• **The task**:
Can you change every "GUI agent" in the data below to "screen assistant" and leave everything else as it is?

• **Stored rows**:
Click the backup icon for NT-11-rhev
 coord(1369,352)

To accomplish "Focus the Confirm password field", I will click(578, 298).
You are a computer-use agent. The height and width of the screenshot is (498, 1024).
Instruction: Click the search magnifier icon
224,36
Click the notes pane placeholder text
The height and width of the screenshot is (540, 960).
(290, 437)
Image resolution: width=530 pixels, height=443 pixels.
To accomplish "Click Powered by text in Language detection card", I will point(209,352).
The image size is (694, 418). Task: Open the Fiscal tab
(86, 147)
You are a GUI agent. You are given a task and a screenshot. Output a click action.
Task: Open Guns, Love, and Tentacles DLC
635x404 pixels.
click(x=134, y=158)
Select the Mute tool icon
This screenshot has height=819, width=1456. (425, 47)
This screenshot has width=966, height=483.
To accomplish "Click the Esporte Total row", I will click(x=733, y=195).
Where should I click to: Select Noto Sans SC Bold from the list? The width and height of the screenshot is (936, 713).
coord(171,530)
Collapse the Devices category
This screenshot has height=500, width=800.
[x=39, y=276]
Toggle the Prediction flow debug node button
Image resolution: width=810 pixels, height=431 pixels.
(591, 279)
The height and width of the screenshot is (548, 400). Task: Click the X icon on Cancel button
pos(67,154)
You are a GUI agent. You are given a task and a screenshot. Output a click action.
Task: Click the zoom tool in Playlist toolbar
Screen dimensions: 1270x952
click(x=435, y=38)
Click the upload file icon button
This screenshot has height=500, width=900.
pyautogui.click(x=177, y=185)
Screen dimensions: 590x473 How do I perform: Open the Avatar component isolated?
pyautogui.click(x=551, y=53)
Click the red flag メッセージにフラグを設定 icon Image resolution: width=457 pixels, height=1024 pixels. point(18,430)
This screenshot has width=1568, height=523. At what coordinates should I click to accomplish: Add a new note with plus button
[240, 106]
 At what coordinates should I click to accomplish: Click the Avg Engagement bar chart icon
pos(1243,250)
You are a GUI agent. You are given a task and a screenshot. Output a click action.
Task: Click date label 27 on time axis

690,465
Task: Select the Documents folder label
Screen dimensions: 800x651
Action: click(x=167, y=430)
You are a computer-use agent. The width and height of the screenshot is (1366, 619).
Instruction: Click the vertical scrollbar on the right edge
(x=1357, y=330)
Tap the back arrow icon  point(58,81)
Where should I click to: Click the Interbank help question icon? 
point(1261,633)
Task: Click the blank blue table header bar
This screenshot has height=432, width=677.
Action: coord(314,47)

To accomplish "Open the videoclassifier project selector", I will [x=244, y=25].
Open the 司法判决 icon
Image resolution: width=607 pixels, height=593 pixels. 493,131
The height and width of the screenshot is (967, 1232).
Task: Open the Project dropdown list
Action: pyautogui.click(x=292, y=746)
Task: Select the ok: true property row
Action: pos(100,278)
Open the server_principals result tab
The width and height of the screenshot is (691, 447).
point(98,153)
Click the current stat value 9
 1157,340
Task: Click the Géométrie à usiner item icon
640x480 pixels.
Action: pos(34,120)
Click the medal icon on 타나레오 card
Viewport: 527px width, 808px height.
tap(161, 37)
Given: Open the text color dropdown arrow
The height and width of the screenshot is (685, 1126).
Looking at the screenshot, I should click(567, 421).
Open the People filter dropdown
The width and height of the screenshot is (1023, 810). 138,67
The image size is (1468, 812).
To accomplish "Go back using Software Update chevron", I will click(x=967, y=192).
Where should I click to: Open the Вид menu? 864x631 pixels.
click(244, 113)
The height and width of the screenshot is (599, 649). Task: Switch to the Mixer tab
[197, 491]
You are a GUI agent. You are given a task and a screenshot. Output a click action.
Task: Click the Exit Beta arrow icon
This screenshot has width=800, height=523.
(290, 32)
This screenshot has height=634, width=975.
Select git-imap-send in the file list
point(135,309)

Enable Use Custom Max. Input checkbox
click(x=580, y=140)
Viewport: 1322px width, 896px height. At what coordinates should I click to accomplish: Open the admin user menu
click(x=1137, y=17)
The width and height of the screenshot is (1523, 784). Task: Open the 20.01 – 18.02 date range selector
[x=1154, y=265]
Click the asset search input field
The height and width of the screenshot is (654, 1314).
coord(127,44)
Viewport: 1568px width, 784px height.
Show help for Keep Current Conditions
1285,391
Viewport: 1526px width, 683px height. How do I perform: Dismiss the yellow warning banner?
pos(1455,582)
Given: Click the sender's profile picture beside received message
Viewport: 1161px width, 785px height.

• **Response to this exercise**:
Click the backup icon for NT-11-rhev
 coord(1369,352)

To accomplish "Focus the Confirm password field", I will click(578, 298).
You are a computer-use agent. The height and width of the screenshot is (498, 1024).
Instruction: Click the search magnifier icon
224,36
Click the notes pane placeholder text
The height and width of the screenshot is (540, 960).
(290, 437)
Image resolution: width=530 pixels, height=443 pixels.
To accomplish "Click Powered by text in Language detection card", I will point(209,352).
The image size is (694, 418). Task: Open the Fiscal tab
(86, 147)
You are a screen assistant. You are given a task and a screenshot. Output a click action.
Task: Open Guns, Love, and Tentacles DLC
635x404 pixels.
click(x=134, y=158)
Select the Mute tool icon
This screenshot has height=819, width=1456. (425, 47)
This screenshot has width=966, height=483.
To accomplish "Click the Esporte Total row", I will click(x=733, y=195).
Where should I click to: Select Noto Sans SC Bold from the list? The width and height of the screenshot is (936, 713).
coord(171,530)
Collapse the Devices category
This screenshot has height=500, width=800.
[x=39, y=276]
Toggle the Prediction flow debug node button
Image resolution: width=810 pixels, height=431 pixels.
(591, 279)
The height and width of the screenshot is (548, 400). Task: Click the X icon on Cancel button
pos(67,154)
You are a screen assistant. You are given a task and a screenshot. Output a click action.
Task: Click the zoom tool in Playlist toolbar
Screen dimensions: 1270x952
click(x=435, y=38)
Click the upload file icon button
This screenshot has height=500, width=900.
pyautogui.click(x=177, y=185)
Screen dimensions: 590x473 How do I perform: Open the Avatar component isolated?
pyautogui.click(x=551, y=53)
Click the red flag メッセージにフラグを設定 icon Image resolution: width=457 pixels, height=1024 pixels. point(18,430)
This screenshot has width=1568, height=523. At what coordinates should I click to accomplish: Add a new note with plus button
[240, 106]
 At what coordinates should I click to accomplish: Click the Avg Engagement bar chart icon
pos(1243,250)
You are a screen assistant. You are given a task and a screenshot. Output a click action.
Task: Click date label 27 on time axis

690,465
Task: Select the Documents folder label
Screen dimensions: 800x651
Action: click(x=167, y=430)
You are a computer-use agent. The width and height of the screenshot is (1366, 619).
Instruction: Click the vertical scrollbar on the right edge
(x=1357, y=330)
Tap the back arrow icon  point(58,81)
Where should I click to: Click the Interbank help question icon? 
point(1261,633)
Task: Click the blank blue table header bar
This screenshot has height=432, width=677.
Action: coord(314,47)

To accomplish "Open the videoclassifier project selector", I will [x=244, y=25].
Open the 司法判决 icon
Image resolution: width=607 pixels, height=593 pixels. 493,131
The height and width of the screenshot is (967, 1232).
Task: Open the Project dropdown list
Action: pyautogui.click(x=292, y=746)
Task: Select the ok: true property row
Action: pos(100,278)
Open the server_principals result tab
The width and height of the screenshot is (691, 447).
point(98,153)
Click the current stat value 9
 1157,340
Task: Click the Géométrie à usiner item icon
640x480 pixels.
Action: pos(34,120)
Click the medal icon on 타나레오 card
Viewport: 527px width, 808px height.
tap(161, 37)
Given: Open the text color dropdown arrow
The height and width of the screenshot is (685, 1126).
Looking at the screenshot, I should click(567, 421).
Open the People filter dropdown
The width and height of the screenshot is (1023, 810). 138,67
The image size is (1468, 812).
To accomplish "Go back using Software Update chevron", I will click(x=967, y=192).
Where should I click to: Open the Вид menu? 864x631 pixels.
click(244, 113)
The height and width of the screenshot is (599, 649). Task: Switch to the Mixer tab
[197, 491]
You are a screen assistant. You are given a task and a screenshot. Output a click action.
Task: Click the Exit Beta arrow icon
This screenshot has width=800, height=523.
(290, 32)
This screenshot has height=634, width=975.
Select git-imap-send in the file list
point(135,309)

Enable Use Custom Max. Input checkbox
click(x=580, y=140)
Viewport: 1322px width, 896px height. At what coordinates should I click to accomplish: Open the admin user menu
click(x=1137, y=17)
The width and height of the screenshot is (1523, 784). Task: Open the 20.01 – 18.02 date range selector
[x=1154, y=265]
Click the asset search input field
The height and width of the screenshot is (654, 1314).
coord(127,44)
Viewport: 1568px width, 784px height.
Show help for Keep Current Conditions
1285,391
Viewport: 1526px width, 683px height. How do I perform: Dismiss the yellow warning banner?
pos(1455,582)
Given: Click the sender's profile picture beside received message
Viewport: 1161px width, 785px height.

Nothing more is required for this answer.